WHAT THE TASK ASKS: Turn every line of the items below into a JSON list of strings, one string per line. Skip blank lines and leave the pictures out.

STORED RECORDS:
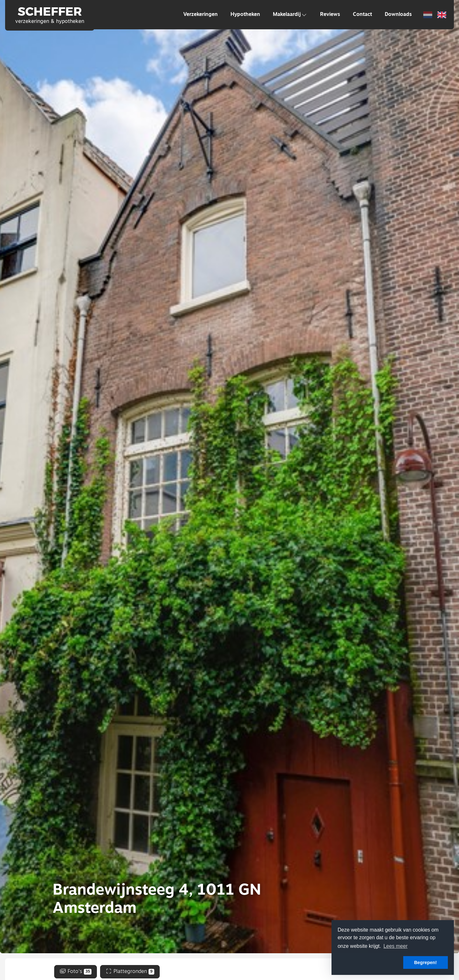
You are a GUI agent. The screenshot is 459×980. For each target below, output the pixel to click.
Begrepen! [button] (425, 963)
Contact (362, 14)
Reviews (330, 14)
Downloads (398, 14)
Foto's (76, 972)
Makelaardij (290, 14)
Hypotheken (245, 14)
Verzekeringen (201, 14)
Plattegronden (130, 972)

THE SOLUTION:
[
  "You are a GUI agent. The screenshot is 459×980. For each target below, output the pixel to click.",
  "Begrepen! [button] (425, 963)",
  "Contact (362, 14)",
  "Reviews (330, 14)",
  "Downloads (398, 14)",
  "Foto's (76, 972)",
  "Makelaardij (290, 14)",
  "Hypotheken (245, 14)",
  "Verzekeringen (201, 14)",
  "Plattegronden (130, 972)"
]